La ville de Bukavu est frappée par une vague d’incendies destructeurs qui ne cesse de frapper ses quartiers populaires, laissant derrière elle des ruines, des pleurs et une population désemparée.
Dans la nuit du jeudi 23 au vendredi 24 octobre, un incendie s’est déclaré vers 22 heures au quartier Ciriri, dans la commune de Bagira. Les flammes, violentes et rapides, ont ravagé plus de vingt maisons. Plusieurs familles se retrouvent désormais à la belle étoile, sans abri ni biens matériels. Si aucune perte en vies humaines n’a été enregistrée cette fois-ci, les dégâts causés par le sinistre sont considérables.
Ce nouvel épisode tragique s’ajoute à d’autres drames récents :
- 15 octobre : Trois enfants d’une même famille ont péri dans un incendie domestique à Cikonyi.
- 16 octobre : Près de 200 maisons ont été consumées sur l’avenue Pharmakina, à Mulambula, provoquant le déplacement de plus de 500 ménages.
Dans ces quartiers précaires, construits essentiellement en planches et dépourvus de moyens de prévention et d’intervention rapide, le risque incendie est permanent.

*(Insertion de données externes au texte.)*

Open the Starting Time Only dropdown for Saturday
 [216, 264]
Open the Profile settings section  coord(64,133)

La Nouvelle Dynamique de la Société Civile du Sud-Kivu (NDSCI) alerte sur une situation devenue insoutenable.
Dans une déclaration du 24 octobre, elle dénonce le manque d’assistance aux victimes et appelle à la solidarité générale.

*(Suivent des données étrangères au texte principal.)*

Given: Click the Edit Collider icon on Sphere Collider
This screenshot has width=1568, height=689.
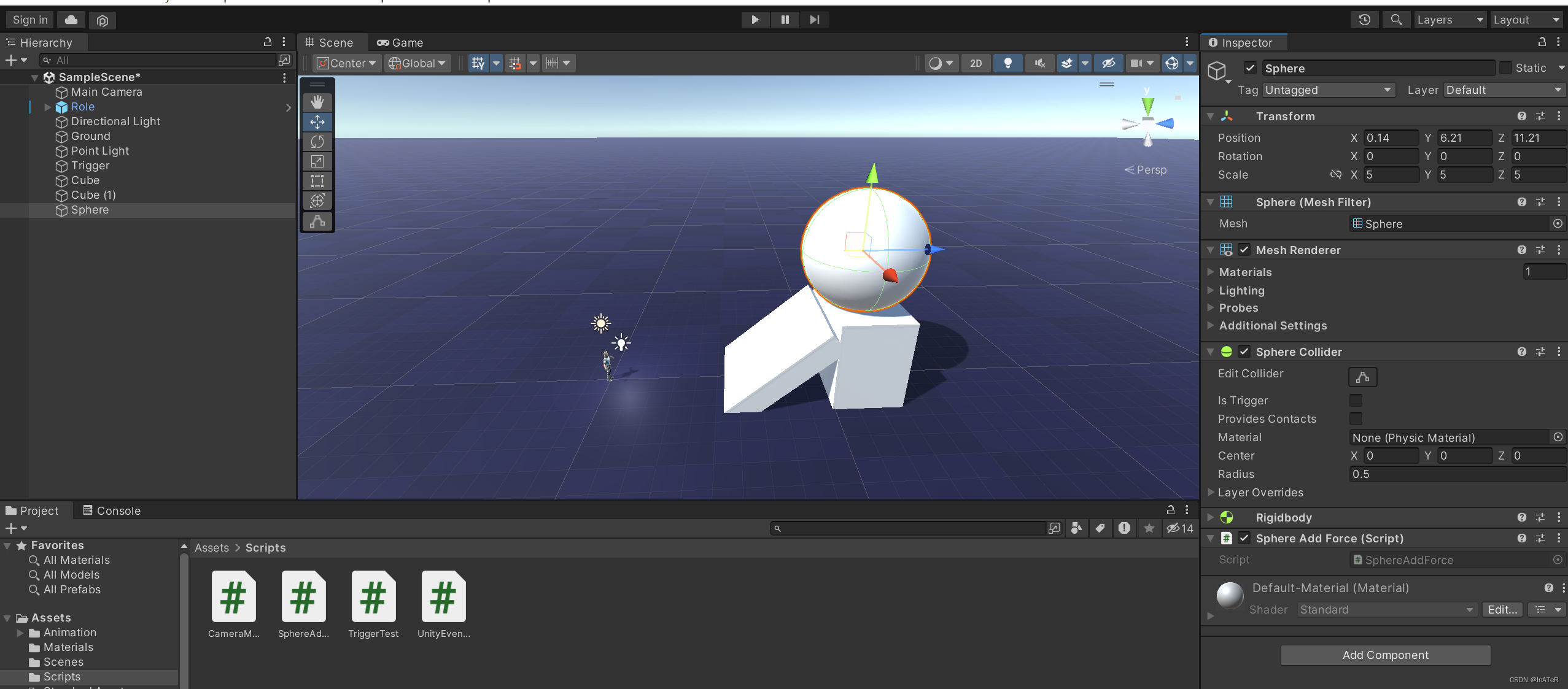Looking at the screenshot, I should pos(1362,376).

<< Beaucoup de sinistrés n’ont reçu aucune aide, ils continuent à dormir dehors. Nous appelons les autorités et les organisations humanitaires à agir pour garantir dignité et sécurité aux citoyens de Bukavu >>,
a déclaré Maître Wilfried Habamungu, porte-parole provincial adjoint de la NDSCI.

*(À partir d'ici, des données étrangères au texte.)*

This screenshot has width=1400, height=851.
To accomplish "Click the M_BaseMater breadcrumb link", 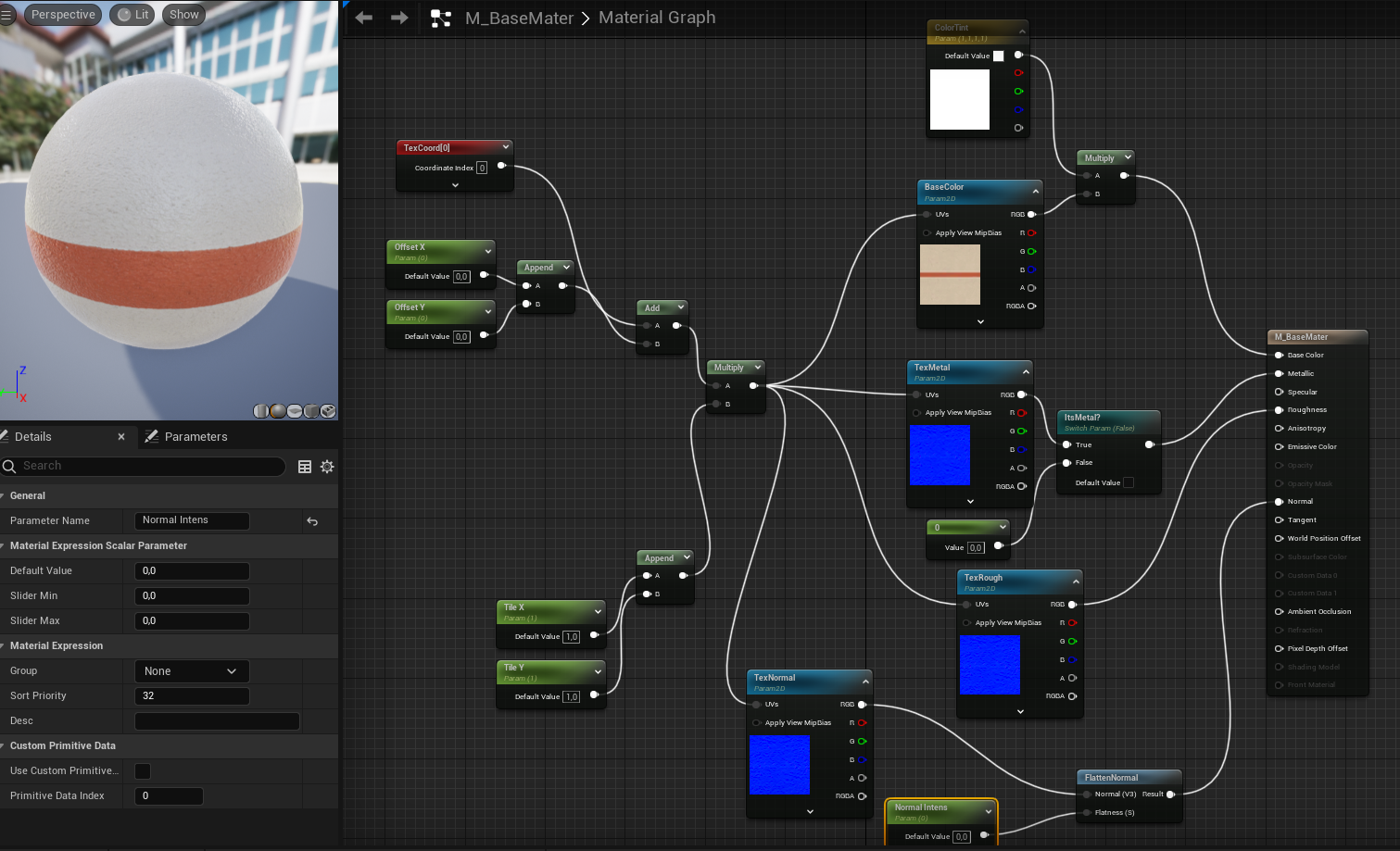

L’organisation recommande aussi aux parents d’éviter de laisser les enfants seuls à la maison, particulièrement en présence de facteurs à risque comme les braises.
Les incendies récents révèlent les nombreuses failles que connaît Bukavu :
- installations électriques défectueuses
- promiscuité des habitations
- manque d’équipements de secours
- absence d’un plan de gestion des catastrophes
La NDSCI insiste sur la nécessité urgente de doter la ville de véhicules anti-incendie fonctionnels et d’outils de prévention dans les quartiers les plus exposés.
La prévention et l’engagement collectif sont indispensables pour éviter que ces drames ne se répètent », plaide Maître Habamungu.
En attendant des solutions concrètes, les sinistrés continuent de compter sur la générosité des habitants et des ONG, dans l’espoir de reconstruire ce que les flammes ont emporté.